**Consigne**
Pour chacune des affirmations ci-dessous, indiquez par oui ou par non si elle concorde avec l'extrait sur le pavillon de l'Assuétude, en citant mot pour mot les termes de l'extrait qui tranchent la question.
1. Myka Lapointe gagne aujourd'hui davantage qu'à son ancien emploi dans les assurances.
2. Jolyanne Arvisais a commencé au pavillon comme stagiaire.
3. Maintenant que les règles sont assouplies, c'est le manque de main-d'œuvre qui limite l'accès au service.

**Extrait du document**

Dans la vie, je ne pensais jamais pouvoir avoir une émotion et de penser à ce que je leur [enseigne] pour l’appliquer sur moi, explique-t-elle.

Myka Lapointe qui enseigne devant un groupe.

Pour Myka Lapointe, la matière qu’elle enseigne est plus utile que ce qu’elle apprenait sur les bancs d’école. Et elle continue d’apprendre tous les jours.

Photo : Radio-Canada / Pascale Langlois

Pas toujours facile d’aider ceux qui aspirent simplement à réduire leur peine de prison en faisant une thérapie. C’est un des grands défis auxquels les intervenantes doivent faire face tous les jours.

On ne peut pas les sauver s’ils ne veulent pas, laisse tomber Pascale. Elle m’explique qu’il faut aller chercher des raisons plus profondes de faire le cheminement. Si on arrive à aller chercher ça et à le tenir, la personne va vraiment commencer à intérioriser.

Et la rechute? Ça fait partie du processus, qu’elles m’ont toutes répondu. Moi je suis contente quand je leur parle et qu’ils me disent Ça fait un an!. C’est une réussite, vraiment, ajoute Jolyanne, la conseillère clinique.

Choisir le communautaire

Jolyanne a commencé comme stagiaire. Elle accompagne maintenant les intervenantes dans leur travail, les soutient, en tant que conseillère clinique, tout en poursuivant ses études. C’est une place marquante.

Joyanne Arvisais assise dans son bureau.

Jolyanne Arvisais répète souvent aux intervenantes que leur outil de travail, c’est elles-mêmes. Elles doivent prendre soin d’elles pour prendre soin des autres.

Photo : Radio-Canada / Pascale Langlois

Si elle pensait d’abord se diriger vers une organisation gouvernementale, elle ne songe maintenant plus à quitter le pavillon.

« Sentir qu’on te fait confiance dans ce que tu fais. J’ai évolué. C’est à cause de toutes les fois où on m’a dit: Ben oui, fais ça! C’est beaucoup de responsabilisation. »

— Une citation de  Jolyanne Arvisais, conseillère clinique au pavillon de l’Assuétude

Les valeurs du pavillon sont affichées en toutes lettres sur les murs des corridors. Elles s’appliquent à tous et créent une cohésion entre les résidents et le personnel. Tous ont le même cadre, les mêmes objectifs : créer un meilleur avenir.

Myka s’est quant à elle fait offrir un poste d’intervenante après avoir perdu un emploi lucratif dans le domaine des assurances. Elle gagne maintenant le tiers de son salaire d’avant, mais ne s’est jamais sentie aussi bien dans son travail.

« De voir les gens passer par le même chemin que moi, je trouve ça vraiment l’fun. De pouvoir les aider et de me dire que je peux le faire même si j’ai déjà eu des problèmes, et que j’ai encore des problèmes, c’est tellement gratifiant. »

— Une citation de  Myka Lapointe, intervenante au pavillon de l’Assuétude

Les freins à la thérapie

Le pavillon de l’Assuétude a dû réduire le nombre de places disponibles à cause des mesures liées à la pandémie. Mais maintenant que les règles sont assouplies, c’est le manque de main d’œuvre qui limite l’accès au service.

**Données étudiées**
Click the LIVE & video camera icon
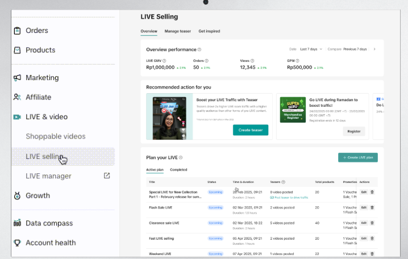The width and height of the screenshot is (408, 259). (x=17, y=117)
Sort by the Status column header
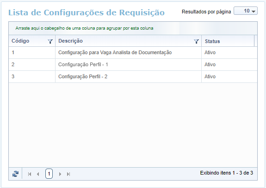266x188 pixels. click(212, 41)
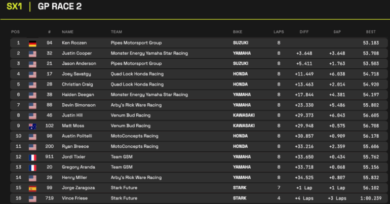Select the GP RACE 2 heading

pyautogui.click(x=60, y=7)
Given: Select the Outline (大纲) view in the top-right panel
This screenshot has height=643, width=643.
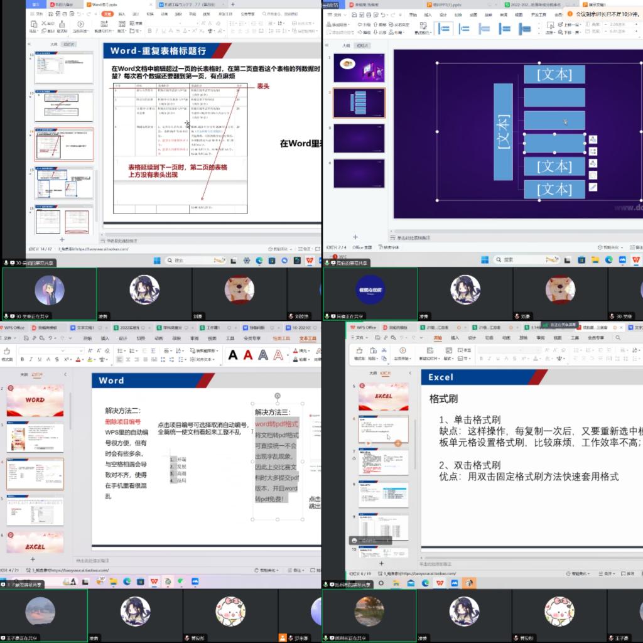Looking at the screenshot, I should [x=345, y=46].
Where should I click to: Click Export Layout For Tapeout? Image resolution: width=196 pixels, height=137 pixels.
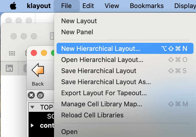pyautogui.click(x=104, y=93)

**Résultat ci-dessous**
1. Non : « Elle gagne maintenant le tiers de son salaire d’avant »
2. Oui : « Jolyanne a commencé comme stagiaire. »
3. Oui : « c’est le manque de main d’œuvre qui limite l’accès au service »